BRANO DI TESTO
=======

Però il 5 dicembre del 1935 Croce, dopo averne parlato con Luigi Albertini, decide lui stesso («contravvenendo al parere di sua moglie», sottolinea Franzinelli) di aderire alla campagna «oro alla patria». E invia questo messaggio al presidente del Senato Luigi Federzoni: «Quantunque io non approvi la politica del governo, ho accolto, in omaggio al nome della Patria, l’invito dell’Eccellenza Vostra, e ho rimesso alla questura del Senato la mia medaglia che ha la data del 1910». Su 419 senatori, si comportano allo stesso modo in 414. Quasi tutti.
Il regime dà notizia di quel gesto con ovvia soddisfazione. Senza menzionare, furbescamente, le riserve crociane d’ordine politico. Scriverà molti anni dopo Ernesto Rossi (la testimonianza può essere letta per intero in Epistolario 1943-1967. Dal Partito d’Azione al centro-sinistra, edito da Laterza): «Non dimenticherò mai quale penosa impressione fece la notizia a noi antifascisti che eravamo da diversi anni detenuti a Regina Coeli». Qualche tempo dopo (nel marzo del 1936) la professoressa Bianca Ceva – «intermediaria» con «coloro che sono in carcere» – si diede carico di consegnare al filosofo una lettera di Riccardo Bauer, all’epoca detenuto. «Mi dica lei quello che c’è scritto», le ingiunse Croce «emozionato». Lei glielo disse. E lui «scattando impetuoso» così reagì: «Che cosa possono sapere loro chiusi là dentro, senza possibilità di giudicare e senza contatti». «Lei sa», proseguì, «che io quella medaglietta non la volevo dare, mi sono lasciato persuadere dagli altri che hanno insistito… non la volevo dare, tanto è vero che l’ho accompagnata con una lettera». A questo punto la professoressa gli fece osservare che la lettera era stata ignorata dalla stampa di regime e nessuno poteva esserne venuto a conoscenza: «Quello che per loro conta è la medaglia e quella l’hanno avuta», gli dice Bianca Ceva. E Croce: «Lo so, è sempre stato così nella mia vita; non ho mai fatto cosa di cui fossi contento, mai… dica che io sono sempre lo stesso, che sono sempre con loro».
Il 16 maggio del 1936 il Senato vota all’unanimità per solennizzare la proclamazione dell’impero. Alcuni giornali, non solo italiani, menzionano il nome di Benedetto Croce tra quelli dei votanti unanimi. «La notizia è falsa», si irrita lui, in una postilla ad un ritaglio di stampa che lo cita come presente in aula.

=======

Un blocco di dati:
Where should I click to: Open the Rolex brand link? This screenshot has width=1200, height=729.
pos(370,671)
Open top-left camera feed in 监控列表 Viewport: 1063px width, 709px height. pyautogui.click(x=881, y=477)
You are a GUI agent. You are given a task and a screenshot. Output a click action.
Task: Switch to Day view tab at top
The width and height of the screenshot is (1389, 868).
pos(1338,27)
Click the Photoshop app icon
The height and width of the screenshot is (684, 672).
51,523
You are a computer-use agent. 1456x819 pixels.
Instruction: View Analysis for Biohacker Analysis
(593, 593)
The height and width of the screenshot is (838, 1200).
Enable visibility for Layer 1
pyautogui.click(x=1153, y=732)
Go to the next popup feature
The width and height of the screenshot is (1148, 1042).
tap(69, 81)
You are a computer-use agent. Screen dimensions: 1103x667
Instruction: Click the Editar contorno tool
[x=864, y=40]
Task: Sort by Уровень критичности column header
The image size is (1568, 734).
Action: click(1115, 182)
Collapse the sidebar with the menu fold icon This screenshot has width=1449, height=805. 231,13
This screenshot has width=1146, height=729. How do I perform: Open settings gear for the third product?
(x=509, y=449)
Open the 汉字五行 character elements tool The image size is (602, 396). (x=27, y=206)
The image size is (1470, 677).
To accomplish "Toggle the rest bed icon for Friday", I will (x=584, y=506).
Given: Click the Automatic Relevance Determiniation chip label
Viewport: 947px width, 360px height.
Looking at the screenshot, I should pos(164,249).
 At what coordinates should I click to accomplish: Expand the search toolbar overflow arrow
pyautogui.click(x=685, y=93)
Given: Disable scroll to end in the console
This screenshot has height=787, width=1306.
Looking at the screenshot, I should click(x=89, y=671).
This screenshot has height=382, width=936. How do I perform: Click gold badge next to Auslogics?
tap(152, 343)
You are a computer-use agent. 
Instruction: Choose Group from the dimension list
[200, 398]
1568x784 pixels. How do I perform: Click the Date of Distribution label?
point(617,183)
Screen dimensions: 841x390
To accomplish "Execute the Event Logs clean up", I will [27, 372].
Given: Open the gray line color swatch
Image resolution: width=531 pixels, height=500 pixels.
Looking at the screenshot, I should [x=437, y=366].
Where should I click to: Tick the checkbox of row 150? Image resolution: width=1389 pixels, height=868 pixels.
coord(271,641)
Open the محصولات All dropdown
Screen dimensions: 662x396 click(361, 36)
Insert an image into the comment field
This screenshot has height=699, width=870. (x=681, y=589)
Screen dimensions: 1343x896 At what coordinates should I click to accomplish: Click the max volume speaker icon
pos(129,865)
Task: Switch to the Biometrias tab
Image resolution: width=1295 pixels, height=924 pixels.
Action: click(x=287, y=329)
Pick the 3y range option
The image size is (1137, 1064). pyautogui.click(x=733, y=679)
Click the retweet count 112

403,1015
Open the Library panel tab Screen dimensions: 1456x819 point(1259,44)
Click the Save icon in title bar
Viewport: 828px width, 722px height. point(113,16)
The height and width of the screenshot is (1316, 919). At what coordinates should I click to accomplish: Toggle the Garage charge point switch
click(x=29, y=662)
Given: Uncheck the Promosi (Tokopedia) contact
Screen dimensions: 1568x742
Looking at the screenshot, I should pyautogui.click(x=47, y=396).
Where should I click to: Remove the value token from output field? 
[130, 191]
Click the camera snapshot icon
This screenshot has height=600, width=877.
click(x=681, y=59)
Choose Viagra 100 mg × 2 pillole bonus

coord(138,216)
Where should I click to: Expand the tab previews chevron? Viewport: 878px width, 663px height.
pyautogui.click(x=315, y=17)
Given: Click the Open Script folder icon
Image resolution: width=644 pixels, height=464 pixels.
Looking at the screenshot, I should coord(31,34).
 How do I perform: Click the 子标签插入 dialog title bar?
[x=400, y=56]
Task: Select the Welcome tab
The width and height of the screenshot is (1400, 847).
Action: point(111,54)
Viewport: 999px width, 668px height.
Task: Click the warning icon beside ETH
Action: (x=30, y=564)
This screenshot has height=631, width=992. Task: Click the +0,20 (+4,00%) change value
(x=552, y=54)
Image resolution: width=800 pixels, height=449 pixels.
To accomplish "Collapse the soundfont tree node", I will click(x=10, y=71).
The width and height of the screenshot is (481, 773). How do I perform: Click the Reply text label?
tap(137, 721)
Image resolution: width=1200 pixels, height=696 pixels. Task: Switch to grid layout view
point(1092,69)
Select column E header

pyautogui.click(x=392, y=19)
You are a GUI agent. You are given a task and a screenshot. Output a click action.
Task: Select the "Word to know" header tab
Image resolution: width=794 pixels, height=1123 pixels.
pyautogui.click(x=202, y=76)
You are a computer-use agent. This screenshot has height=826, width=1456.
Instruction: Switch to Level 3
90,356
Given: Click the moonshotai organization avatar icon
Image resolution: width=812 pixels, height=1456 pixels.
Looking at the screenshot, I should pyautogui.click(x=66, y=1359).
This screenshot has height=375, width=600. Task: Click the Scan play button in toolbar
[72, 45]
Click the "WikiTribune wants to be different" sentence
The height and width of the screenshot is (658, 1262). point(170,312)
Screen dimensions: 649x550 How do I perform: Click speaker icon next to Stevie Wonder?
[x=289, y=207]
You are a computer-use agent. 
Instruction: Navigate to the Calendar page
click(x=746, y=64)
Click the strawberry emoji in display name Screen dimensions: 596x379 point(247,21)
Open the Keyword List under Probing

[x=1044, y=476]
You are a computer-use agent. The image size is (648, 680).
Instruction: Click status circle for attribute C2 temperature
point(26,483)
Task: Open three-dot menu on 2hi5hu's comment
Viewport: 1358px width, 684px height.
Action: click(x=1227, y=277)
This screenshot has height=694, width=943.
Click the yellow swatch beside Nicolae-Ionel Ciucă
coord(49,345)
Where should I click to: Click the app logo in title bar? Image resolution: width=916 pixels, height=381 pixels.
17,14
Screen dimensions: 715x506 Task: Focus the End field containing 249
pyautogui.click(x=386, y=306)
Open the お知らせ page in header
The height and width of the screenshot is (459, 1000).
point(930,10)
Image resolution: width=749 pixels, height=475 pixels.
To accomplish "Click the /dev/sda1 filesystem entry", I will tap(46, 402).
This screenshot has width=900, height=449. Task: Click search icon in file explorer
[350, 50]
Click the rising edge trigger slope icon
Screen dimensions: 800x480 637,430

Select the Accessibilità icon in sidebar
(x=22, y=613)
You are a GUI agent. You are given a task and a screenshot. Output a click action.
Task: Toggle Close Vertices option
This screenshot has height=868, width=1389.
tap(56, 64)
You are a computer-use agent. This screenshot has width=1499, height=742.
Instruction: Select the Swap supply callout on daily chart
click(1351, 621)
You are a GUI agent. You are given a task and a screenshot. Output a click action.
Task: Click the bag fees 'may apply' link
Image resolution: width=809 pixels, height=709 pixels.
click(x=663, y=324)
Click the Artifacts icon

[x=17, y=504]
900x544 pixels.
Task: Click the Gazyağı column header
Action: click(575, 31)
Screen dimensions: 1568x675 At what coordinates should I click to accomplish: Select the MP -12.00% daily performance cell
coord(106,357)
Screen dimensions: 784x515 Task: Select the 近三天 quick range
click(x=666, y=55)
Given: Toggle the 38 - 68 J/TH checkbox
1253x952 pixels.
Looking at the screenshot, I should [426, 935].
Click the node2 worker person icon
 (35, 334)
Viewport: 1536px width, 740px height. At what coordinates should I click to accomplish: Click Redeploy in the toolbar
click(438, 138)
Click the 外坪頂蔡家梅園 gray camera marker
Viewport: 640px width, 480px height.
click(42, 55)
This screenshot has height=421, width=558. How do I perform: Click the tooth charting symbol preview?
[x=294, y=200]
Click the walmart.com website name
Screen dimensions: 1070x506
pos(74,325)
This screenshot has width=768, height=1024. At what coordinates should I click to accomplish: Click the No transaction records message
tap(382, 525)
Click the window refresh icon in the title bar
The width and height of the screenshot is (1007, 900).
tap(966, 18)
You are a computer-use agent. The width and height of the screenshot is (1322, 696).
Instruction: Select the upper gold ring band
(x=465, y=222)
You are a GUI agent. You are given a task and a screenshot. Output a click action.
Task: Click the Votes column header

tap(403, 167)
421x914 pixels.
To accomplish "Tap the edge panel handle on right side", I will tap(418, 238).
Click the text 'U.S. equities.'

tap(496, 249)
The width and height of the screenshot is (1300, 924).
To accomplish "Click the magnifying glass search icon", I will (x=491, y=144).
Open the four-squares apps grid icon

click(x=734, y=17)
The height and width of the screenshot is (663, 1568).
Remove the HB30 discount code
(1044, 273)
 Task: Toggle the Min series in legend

=======

COSE DA FARE
(a) Rispondi a queste domande sul brano su Benedetto Croce:
(i) In quale giorno Croce decide di aderire alla campagna «oro alla patria»?
(ii) Di chi era la lettera che Bianca Ceva consegnò al filosofo?
(iii) Che cosa vota all'unanimità il Senato il 16 maggio 1936?
(b) Prosegui il brano su Benedetto Croce partendo dalla sua ultima frase.
Le voci non hanno alcun legame con il brano su Benedetto Croce.

RISPOSTE ATTESE
(a)
(i) Il 5 dicembre 1935.
(ii) Di Riccardo Bauer, all'epoca detenuto.
(iii) Il Senato vota per solennizzare la proclamazione dell'impero.

(b)
Al varo, il 5 settembre del 1938, dei tre regi decreti che ufficializzano il razzismo di Stato, annota nel diario la propria tristezza «per le orrende notizie»; «ho conversato con parecchi amici ebrei, rovinati dalla presente persecuzione malvagia». Ancora: «Mi sono recato a Milano a vedere gli Spinazzola, colpiti anch’essi, la signora e i suoi congiunti, dalla caccia ora indetta contro gli ebrei»; reagisce con sdegno ai «discorsi che si fanno da alcuni mesi in qua, sulla cattiva persecuzione degli ebrei, che ha assai ferito gli animi». Croce scrive lettere per aiutare in qualche modo Antonello Gerbi, Arnaldo Momigliano a trovare un posto all’estero. Non partecipa alla seduta del Senato per il voto alle leggi razziste. Si sottrae al «censimento» degli intellettuali che accettano quelle leggi e per questo viene radiato dall’Accademia nazionale dei Lincei, nonché dalla Società napoletana di storia patria. Alla lista dei «compilatori del compromettente modulo» si sottrae anche l’antichista Gaetano De Sanctis. Ci sono invece, ha notato Michele Sarfatti, Luigi Einaudi, Norberto Bobbio, Concetto Marchesi, Gioele Solari.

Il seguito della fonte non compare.